***** SOURCE RECORDS

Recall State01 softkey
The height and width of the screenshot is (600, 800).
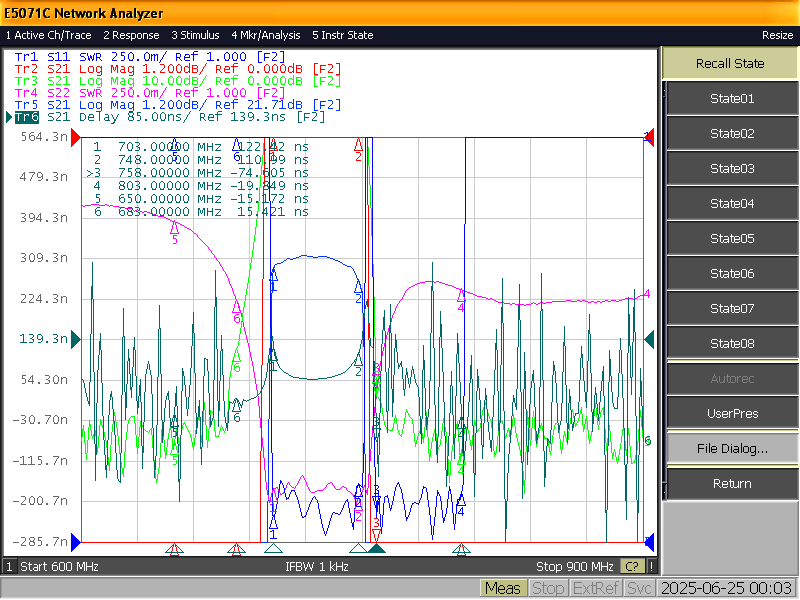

**********
***** SOURCE RECORDS

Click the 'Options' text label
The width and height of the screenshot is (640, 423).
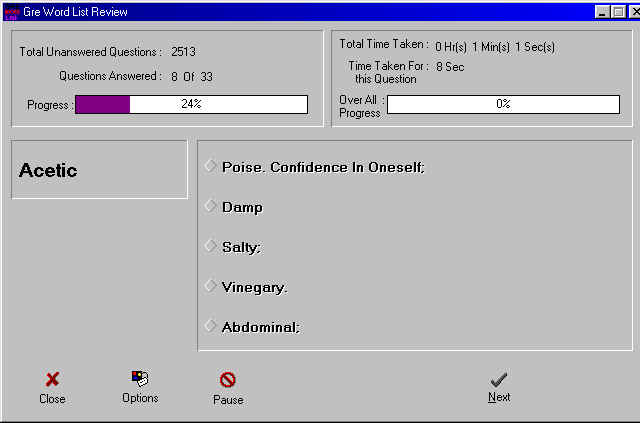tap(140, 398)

**********

- _WHAT TO DO_
Above are the records; from them, give again exactly the lines from the one containing "Recall State01 softkey" to the one containing "The height and", both lines included, and nothing more.

- _RESULT OF THIS TASK_
Recall State01 softkey
The height and width of the screenshot is (600, 800).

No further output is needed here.